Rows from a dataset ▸
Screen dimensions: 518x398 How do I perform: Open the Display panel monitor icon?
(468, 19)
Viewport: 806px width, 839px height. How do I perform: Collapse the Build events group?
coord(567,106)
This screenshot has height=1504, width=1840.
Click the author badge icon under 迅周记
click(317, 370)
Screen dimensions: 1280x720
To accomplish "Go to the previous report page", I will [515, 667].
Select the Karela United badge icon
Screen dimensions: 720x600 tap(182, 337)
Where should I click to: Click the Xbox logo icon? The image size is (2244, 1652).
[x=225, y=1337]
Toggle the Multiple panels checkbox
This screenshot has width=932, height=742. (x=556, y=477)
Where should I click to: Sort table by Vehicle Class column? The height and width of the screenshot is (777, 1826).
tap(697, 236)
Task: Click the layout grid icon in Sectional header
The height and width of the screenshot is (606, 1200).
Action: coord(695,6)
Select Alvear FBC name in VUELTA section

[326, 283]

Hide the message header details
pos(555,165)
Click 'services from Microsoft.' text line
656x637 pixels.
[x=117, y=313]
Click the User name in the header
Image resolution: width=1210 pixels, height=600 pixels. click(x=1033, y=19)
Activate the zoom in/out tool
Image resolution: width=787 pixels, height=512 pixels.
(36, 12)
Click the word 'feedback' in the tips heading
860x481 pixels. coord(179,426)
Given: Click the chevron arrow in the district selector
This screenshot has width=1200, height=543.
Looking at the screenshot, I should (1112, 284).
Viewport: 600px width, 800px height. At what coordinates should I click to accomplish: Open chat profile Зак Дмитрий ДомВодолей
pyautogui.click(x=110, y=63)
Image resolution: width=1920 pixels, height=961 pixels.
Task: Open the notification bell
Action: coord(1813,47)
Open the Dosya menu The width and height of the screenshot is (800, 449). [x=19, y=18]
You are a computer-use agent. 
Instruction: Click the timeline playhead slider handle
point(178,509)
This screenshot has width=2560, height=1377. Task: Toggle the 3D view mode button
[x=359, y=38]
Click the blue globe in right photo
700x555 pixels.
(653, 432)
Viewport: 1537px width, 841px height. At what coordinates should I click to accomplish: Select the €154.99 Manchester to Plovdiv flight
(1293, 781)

WORK TO COMPLETE ▸ Edit the items above so that every "Viewport" becomes "Window size", and leave all other text as it is.

SOLUTION FOR THIS PROBLEM ▸
Screen dimensions: 518x398 How do I perform: Open the Display panel monitor icon?
(468, 19)
Window size: 806px width, 839px height. How do I perform: Collapse the Build events group?
coord(567,106)
This screenshot has height=1504, width=1840.
Click the author badge icon under 迅周记
click(317, 370)
Screen dimensions: 1280x720
To accomplish "Go to the previous report page", I will [515, 667].
Select the Karela United badge icon
Screen dimensions: 720x600 tap(182, 337)
Where should I click to: Click the Xbox logo icon? The image size is (2244, 1652).
[x=225, y=1337]
Toggle the Multiple panels checkbox
This screenshot has width=932, height=742. (x=556, y=477)
Where should I click to: Sort table by Vehicle Class column? The height and width of the screenshot is (777, 1826).
tap(697, 236)
Task: Click the layout grid icon in Sectional header
The height and width of the screenshot is (606, 1200).
Action: coord(695,6)
Select Alvear FBC name in VUELTA section

[326, 283]

Hide the message header details
pos(555,165)
Click 'services from Microsoft.' text line
656x637 pixels.
[x=117, y=313]
Click the User name in the header
Image resolution: width=1210 pixels, height=600 pixels. click(x=1033, y=19)
Activate the zoom in/out tool
Image resolution: width=787 pixels, height=512 pixels.
(36, 12)
Click the word 'feedback' in the tips heading
860x481 pixels. coord(179,426)
Given: Click the chevron arrow in the district selector
This screenshot has width=1200, height=543.
Looking at the screenshot, I should (1112, 284).
Window size: 600px width, 800px height. At what coordinates should I click to accomplish: Open chat profile Зак Дмитрий ДомВодолей
pyautogui.click(x=110, y=63)
Image resolution: width=1920 pixels, height=961 pixels.
Task: Open the notification bell
Action: coord(1813,47)
Open the Dosya menu The width and height of the screenshot is (800, 449). [x=19, y=18]
You are a computer-use agent. 
Instruction: Click the timeline playhead slider handle
point(178,509)
This screenshot has width=2560, height=1377. Task: Toggle the 3D view mode button
[x=359, y=38]
Click the blue globe in right photo
700x555 pixels.
(653, 432)
Window size: 1537px width, 841px height. At what coordinates should I click to accomplish: Select the €154.99 Manchester to Plovdiv flight
(1293, 781)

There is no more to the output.